3. Este momento é sério, mas não sem esperança. A crise pode ser um convite à conversão – um retorno consciente às fontes que forjaram nossa identidade.
Em primeiro lugar, é necessário ter memória. Recuperar a memória das raízes judaico-cristãs, não como nostalgia, mas como renovação inteligente de uma cultura que promove o bem comum, a dignidade de cada pessoa e a verdade que torna a convivência humana possível. Neste sentido, é necessário recordar a importância do conceito de família edificado sobre o matrimónio monogâmico, única forma de garantir a igual dignidade entre homem e mulher.

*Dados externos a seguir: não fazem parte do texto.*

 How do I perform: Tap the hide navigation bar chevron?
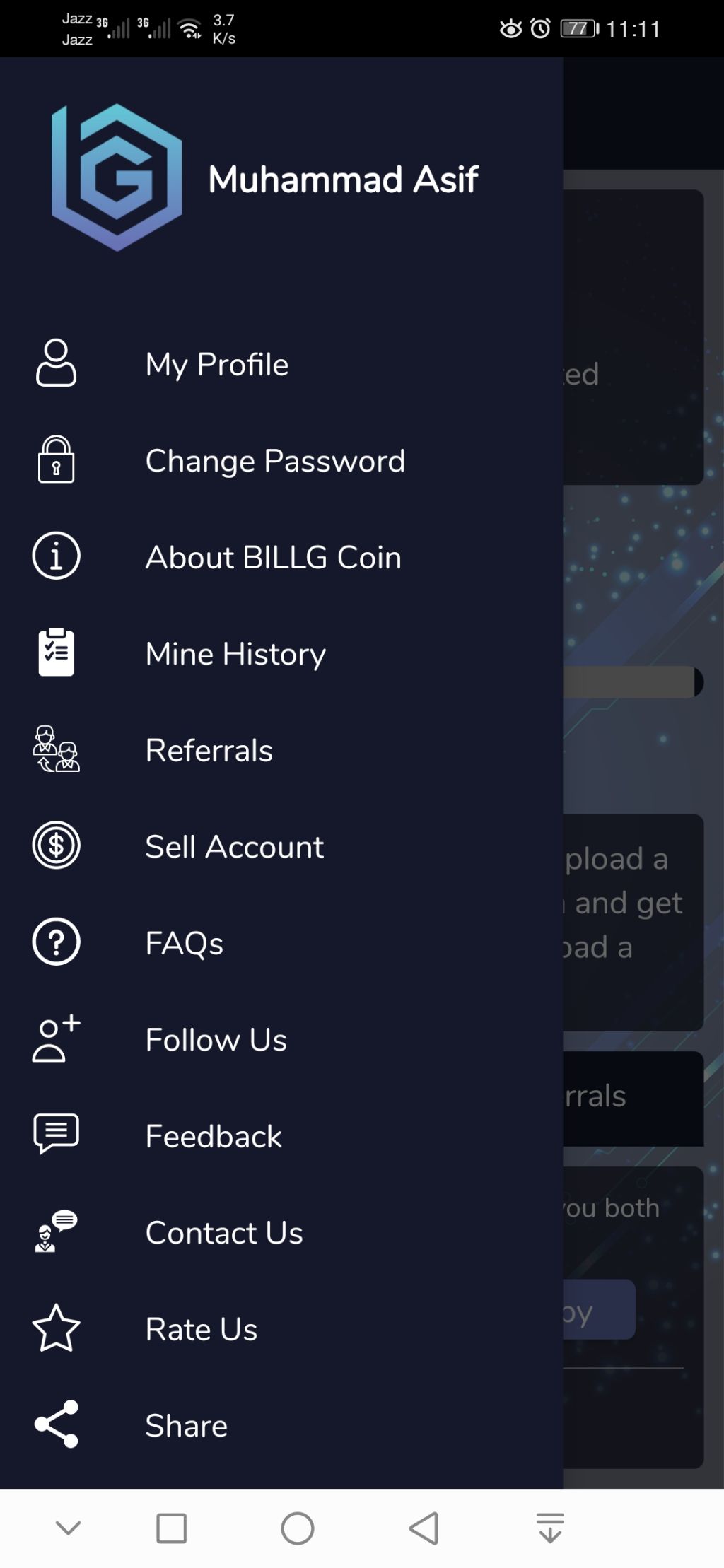click(x=69, y=1528)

O segundo desafio é de intervenção na vida pública. É necessário integrar essas raízes na vida pública – na formação dos responsáveis, no espaço da persuasão democrática, na educação, na solidariedade internacional – não como vestígios, mas como horizonte que sustenta o futuro. Neste desafio abrem-se duas portas essenciais: uma recuperação da ética como orientação fundamental para a vida e presença pública; devolver a dignidade à ação pública e política, para que seja sempre e por todos vista e vivida como missão de serviço ao bem comum.
Terceiro desafio premente: presença mundial. Temos de construir uma presença europeia capaz de dialogar com o mundo – diplomática, cultural, ética – que reforce a relevância internacional da Europa como ator moral e civilizacional. E, ao mesmo tempo, oferecer ao mundo algo único: a audácia de viver segundo ideais que talvez outros esqueceram, mas que são também fermento de esperança.
A Europa esqueceu a fé que construiu as suas catedrais e universidades, inspirou a sua arte e moldou a sua política. Em troca, abraçou um pragmatismo sem horizonte, uma neutralidade que é, afinal, vazio. Sem Deus, não há visão. Sem visão, não há liderança. E sem liderança, a Europa torna-se irrelevante.
Este é o momento de sermos europeus com raízes fortes, que entendem que a relevância não se reconquista apenas com poder ou tecnologia, mas com verdade, beleza e compaixão. Que sejamos, novamente, farol de civilização, guiando o mundo de volta à dignidade, ao respeito e ao horizonte transcendente.
Ainda que com enquadramento bélico, vale a pena recordar o que G. K. Chesterton escreveu: “O verdadeiro soldado não combate porque tem diante de si algo que odeia. Ele combate porque tem atrás de si algo que ele ama”. Será que a Europa saberá o que ama para ter algo que defender? (5)
(1) Discurso, 23 de fevereiro de 2002, n. 4.
(2) Bento XVI, Discurso, 22 de setembro de 2011.
(3) Francisco, Discurso, 25 de novembro de 2014.
(4) Leão XIV, Discurso, 21 de junho de 2025.
(5) G. K. Chesterton, Our notebook, in The Illustrated London News, 31 de dezembro de 1910, p.